Instructions to follow:
Copy only this range: the line with "Viewport: 600px width, 600px" through the final line of the material, inclusive at both ends.

* * * * *

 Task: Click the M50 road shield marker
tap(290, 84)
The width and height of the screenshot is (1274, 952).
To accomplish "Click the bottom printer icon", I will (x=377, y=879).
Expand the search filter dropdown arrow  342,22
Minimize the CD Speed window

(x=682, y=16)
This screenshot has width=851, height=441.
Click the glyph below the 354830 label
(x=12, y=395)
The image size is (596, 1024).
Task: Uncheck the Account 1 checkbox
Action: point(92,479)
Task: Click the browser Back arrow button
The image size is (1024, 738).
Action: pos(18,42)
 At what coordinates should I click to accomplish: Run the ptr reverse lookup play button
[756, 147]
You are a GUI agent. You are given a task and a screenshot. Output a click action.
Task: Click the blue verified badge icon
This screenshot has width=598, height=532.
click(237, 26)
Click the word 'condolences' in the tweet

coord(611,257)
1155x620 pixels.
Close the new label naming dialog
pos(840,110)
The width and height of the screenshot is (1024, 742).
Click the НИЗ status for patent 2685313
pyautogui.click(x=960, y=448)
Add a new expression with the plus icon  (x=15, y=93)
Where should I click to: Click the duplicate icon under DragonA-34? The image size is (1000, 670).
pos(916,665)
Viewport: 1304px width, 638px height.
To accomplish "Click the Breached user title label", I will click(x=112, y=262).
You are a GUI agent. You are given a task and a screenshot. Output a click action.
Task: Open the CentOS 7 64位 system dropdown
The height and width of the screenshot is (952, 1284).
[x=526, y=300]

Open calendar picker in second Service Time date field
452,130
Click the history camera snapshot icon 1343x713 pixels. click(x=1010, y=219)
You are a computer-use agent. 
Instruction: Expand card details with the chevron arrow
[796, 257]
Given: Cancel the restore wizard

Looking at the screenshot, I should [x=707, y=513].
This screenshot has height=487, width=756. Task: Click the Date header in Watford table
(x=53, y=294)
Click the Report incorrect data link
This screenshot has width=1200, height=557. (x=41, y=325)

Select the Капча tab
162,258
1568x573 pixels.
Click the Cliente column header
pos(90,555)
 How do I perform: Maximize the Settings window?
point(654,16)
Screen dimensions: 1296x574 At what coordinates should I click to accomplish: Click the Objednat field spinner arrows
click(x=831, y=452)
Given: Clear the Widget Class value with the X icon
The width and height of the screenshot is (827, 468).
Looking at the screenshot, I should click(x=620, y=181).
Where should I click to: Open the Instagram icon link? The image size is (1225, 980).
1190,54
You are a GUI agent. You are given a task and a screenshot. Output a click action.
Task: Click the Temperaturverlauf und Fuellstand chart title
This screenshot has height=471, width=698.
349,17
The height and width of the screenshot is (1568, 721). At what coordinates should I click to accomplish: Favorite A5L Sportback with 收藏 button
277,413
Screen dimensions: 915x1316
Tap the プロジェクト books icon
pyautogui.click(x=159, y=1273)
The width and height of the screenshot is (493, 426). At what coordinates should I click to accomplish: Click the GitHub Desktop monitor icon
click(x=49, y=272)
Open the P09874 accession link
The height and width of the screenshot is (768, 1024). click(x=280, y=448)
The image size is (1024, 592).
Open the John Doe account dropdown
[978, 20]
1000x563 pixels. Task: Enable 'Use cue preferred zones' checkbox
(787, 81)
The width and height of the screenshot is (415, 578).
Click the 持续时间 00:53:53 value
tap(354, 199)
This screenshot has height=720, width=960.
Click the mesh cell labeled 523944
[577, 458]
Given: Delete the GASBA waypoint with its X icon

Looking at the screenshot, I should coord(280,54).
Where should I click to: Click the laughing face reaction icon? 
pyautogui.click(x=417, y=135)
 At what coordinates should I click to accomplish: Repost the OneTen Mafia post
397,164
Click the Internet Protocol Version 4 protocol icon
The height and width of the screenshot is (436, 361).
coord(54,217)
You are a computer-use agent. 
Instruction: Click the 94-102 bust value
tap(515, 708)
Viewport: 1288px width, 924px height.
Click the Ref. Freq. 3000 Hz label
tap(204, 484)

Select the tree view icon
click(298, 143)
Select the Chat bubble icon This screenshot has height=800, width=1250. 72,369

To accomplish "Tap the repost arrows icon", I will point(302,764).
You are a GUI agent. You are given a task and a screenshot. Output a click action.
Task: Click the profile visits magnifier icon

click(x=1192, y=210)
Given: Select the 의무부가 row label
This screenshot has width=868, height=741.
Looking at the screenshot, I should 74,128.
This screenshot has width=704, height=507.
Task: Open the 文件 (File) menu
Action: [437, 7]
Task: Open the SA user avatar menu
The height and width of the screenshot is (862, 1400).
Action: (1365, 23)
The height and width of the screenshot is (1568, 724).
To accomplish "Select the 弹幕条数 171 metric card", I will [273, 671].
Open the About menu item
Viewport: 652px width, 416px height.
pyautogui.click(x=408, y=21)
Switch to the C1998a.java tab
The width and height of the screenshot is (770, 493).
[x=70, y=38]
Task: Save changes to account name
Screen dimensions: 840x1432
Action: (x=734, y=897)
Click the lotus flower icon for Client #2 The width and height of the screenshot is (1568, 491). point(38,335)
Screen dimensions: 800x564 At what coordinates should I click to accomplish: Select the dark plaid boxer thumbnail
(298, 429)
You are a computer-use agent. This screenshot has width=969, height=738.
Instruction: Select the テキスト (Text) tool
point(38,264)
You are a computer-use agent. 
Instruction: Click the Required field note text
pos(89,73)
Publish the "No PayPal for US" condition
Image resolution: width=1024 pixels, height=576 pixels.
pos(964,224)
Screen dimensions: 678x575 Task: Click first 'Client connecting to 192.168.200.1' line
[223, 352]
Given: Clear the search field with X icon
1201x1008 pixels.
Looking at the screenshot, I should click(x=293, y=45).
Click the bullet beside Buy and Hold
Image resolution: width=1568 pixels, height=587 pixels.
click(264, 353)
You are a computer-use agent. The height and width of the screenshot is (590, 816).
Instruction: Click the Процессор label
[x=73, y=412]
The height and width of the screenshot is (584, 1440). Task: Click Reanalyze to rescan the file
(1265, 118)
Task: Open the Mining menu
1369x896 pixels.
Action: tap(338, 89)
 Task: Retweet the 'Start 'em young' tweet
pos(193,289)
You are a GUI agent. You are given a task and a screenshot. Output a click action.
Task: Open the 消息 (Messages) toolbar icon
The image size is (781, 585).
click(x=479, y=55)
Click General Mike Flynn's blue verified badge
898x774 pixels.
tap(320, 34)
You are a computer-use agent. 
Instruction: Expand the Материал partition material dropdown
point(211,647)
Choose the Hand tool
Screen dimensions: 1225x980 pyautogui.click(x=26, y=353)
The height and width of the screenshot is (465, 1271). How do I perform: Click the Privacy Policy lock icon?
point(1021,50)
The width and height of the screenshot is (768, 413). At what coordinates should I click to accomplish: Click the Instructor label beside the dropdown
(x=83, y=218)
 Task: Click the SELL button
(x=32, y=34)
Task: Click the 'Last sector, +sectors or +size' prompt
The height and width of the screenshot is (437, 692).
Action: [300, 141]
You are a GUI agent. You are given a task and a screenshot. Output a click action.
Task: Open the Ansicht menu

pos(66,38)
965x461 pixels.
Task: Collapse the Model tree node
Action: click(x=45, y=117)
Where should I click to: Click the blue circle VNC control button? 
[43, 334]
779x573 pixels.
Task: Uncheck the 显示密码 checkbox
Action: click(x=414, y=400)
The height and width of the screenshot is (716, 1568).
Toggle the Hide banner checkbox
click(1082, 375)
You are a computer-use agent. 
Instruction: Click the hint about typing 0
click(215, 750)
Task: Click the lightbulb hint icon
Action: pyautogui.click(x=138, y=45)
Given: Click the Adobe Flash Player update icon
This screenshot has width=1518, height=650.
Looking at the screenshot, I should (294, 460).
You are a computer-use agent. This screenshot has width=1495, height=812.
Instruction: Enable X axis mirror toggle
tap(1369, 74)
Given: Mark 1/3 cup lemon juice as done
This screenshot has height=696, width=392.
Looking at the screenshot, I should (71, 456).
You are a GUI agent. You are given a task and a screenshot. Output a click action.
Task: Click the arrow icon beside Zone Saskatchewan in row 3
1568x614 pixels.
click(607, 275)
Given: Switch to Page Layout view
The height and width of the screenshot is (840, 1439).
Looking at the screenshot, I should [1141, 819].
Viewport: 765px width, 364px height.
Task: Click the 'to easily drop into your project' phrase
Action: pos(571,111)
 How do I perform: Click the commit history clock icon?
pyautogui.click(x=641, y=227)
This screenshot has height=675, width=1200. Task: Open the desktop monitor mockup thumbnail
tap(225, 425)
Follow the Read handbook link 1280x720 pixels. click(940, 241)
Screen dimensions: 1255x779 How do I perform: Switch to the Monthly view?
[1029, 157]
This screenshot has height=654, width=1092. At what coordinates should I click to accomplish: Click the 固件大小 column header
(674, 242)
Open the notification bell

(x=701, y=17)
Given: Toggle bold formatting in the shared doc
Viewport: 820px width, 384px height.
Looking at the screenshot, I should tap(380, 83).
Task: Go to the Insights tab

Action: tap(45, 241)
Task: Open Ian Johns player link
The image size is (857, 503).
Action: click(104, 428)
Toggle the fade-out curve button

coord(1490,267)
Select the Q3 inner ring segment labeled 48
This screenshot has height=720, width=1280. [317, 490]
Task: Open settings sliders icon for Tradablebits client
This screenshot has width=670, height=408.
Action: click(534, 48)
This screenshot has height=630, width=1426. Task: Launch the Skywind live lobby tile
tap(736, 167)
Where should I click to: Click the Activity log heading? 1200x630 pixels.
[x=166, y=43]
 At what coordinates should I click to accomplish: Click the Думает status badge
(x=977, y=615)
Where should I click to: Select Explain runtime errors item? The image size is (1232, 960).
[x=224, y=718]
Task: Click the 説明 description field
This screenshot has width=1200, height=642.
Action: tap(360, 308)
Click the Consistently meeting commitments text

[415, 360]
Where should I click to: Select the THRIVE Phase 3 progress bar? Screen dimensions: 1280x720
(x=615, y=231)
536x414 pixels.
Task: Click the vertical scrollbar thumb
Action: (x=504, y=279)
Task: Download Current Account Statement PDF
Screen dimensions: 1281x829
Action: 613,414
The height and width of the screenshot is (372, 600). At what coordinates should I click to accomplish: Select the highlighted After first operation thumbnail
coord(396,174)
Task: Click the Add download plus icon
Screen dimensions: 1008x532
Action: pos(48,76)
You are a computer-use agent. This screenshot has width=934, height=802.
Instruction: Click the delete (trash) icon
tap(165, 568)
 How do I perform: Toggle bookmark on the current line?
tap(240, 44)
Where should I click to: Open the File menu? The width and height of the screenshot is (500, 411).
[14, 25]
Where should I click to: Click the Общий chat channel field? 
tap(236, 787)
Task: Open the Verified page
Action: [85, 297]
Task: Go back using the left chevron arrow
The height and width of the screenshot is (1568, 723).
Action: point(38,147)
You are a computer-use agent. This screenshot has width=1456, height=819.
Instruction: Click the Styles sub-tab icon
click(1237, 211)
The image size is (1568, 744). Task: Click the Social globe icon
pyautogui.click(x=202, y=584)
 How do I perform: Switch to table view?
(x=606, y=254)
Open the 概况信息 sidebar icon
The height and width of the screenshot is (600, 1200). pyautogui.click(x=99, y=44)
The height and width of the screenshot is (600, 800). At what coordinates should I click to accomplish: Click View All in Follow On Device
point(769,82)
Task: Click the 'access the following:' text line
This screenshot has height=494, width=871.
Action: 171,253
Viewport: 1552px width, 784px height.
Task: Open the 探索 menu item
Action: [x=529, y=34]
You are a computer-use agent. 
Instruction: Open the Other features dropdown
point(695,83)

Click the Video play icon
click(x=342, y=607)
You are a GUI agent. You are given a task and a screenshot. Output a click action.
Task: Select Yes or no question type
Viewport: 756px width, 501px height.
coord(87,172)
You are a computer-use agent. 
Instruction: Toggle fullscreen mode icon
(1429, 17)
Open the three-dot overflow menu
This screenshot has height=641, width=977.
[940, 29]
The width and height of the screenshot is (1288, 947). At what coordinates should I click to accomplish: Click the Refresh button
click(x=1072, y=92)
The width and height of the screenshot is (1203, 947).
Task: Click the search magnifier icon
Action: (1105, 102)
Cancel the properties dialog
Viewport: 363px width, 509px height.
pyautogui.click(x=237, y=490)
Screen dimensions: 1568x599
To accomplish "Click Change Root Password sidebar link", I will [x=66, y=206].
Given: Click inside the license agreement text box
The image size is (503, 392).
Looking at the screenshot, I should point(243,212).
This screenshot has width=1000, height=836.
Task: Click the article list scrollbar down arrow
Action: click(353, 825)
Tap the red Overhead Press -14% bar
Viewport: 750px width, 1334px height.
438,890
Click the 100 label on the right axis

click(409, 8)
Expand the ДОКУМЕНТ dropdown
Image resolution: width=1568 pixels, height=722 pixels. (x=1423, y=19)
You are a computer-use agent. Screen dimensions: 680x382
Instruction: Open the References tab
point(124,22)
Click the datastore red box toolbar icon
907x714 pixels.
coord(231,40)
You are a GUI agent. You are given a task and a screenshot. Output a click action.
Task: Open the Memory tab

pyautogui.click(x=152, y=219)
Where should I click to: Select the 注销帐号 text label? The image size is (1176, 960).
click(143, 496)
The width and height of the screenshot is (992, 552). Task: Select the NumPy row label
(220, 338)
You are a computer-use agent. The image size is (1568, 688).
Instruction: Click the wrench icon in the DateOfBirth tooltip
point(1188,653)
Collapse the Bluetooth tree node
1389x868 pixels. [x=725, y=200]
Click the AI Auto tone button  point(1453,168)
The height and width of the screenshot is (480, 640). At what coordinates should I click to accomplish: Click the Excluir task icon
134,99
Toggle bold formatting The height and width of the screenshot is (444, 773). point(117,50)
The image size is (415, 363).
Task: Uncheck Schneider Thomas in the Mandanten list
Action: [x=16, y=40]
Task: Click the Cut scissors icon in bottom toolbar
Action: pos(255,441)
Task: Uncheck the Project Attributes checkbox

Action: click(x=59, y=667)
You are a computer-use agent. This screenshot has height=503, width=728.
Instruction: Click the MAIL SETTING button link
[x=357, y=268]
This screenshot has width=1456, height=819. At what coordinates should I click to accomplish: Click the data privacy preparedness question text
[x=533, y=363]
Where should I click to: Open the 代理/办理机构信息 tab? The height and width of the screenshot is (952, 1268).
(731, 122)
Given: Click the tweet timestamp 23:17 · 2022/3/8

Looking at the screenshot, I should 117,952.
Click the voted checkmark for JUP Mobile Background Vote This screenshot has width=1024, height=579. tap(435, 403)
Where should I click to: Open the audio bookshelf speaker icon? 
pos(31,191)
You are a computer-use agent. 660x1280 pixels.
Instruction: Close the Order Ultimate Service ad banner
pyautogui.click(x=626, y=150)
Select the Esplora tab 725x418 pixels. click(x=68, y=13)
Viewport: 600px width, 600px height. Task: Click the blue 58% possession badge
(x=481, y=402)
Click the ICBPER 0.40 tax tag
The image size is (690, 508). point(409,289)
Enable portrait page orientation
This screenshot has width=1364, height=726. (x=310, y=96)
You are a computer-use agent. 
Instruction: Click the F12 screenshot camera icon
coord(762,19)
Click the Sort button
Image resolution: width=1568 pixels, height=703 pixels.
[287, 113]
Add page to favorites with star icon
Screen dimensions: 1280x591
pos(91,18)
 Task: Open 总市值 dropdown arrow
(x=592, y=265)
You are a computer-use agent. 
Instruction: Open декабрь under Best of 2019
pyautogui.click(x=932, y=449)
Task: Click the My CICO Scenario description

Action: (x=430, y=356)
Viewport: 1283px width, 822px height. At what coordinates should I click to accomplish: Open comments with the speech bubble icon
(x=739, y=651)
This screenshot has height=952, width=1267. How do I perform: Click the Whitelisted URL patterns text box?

* * * * *

Result for this exercise:
Viewport: 600px width, 600px height. Task: Click the blue 58% possession badge
(x=481, y=402)
Click the ICBPER 0.40 tax tag
The image size is (690, 508). point(409,289)
Enable portrait page orientation
This screenshot has width=1364, height=726. (x=310, y=96)
You are a computer-use agent. 
Instruction: Click the F12 screenshot camera icon
coord(762,19)
Click the Sort button
Image resolution: width=1568 pixels, height=703 pixels.
[287, 113]
Add page to favorites with star icon
Screen dimensions: 1280x591
pos(91,18)
 Task: Open 总市值 dropdown arrow
(x=592, y=265)
You are a computer-use agent. 
Instruction: Open декабрь under Best of 2019
pyautogui.click(x=932, y=449)
Task: Click the My CICO Scenario description

Action: (x=430, y=356)
Viewport: 1283px width, 822px height. At what coordinates should I click to accomplish: Open comments with the speech bubble icon
(x=739, y=651)
This screenshot has height=952, width=1267. How do I perform: Click the Whitelisted URL patterns text box?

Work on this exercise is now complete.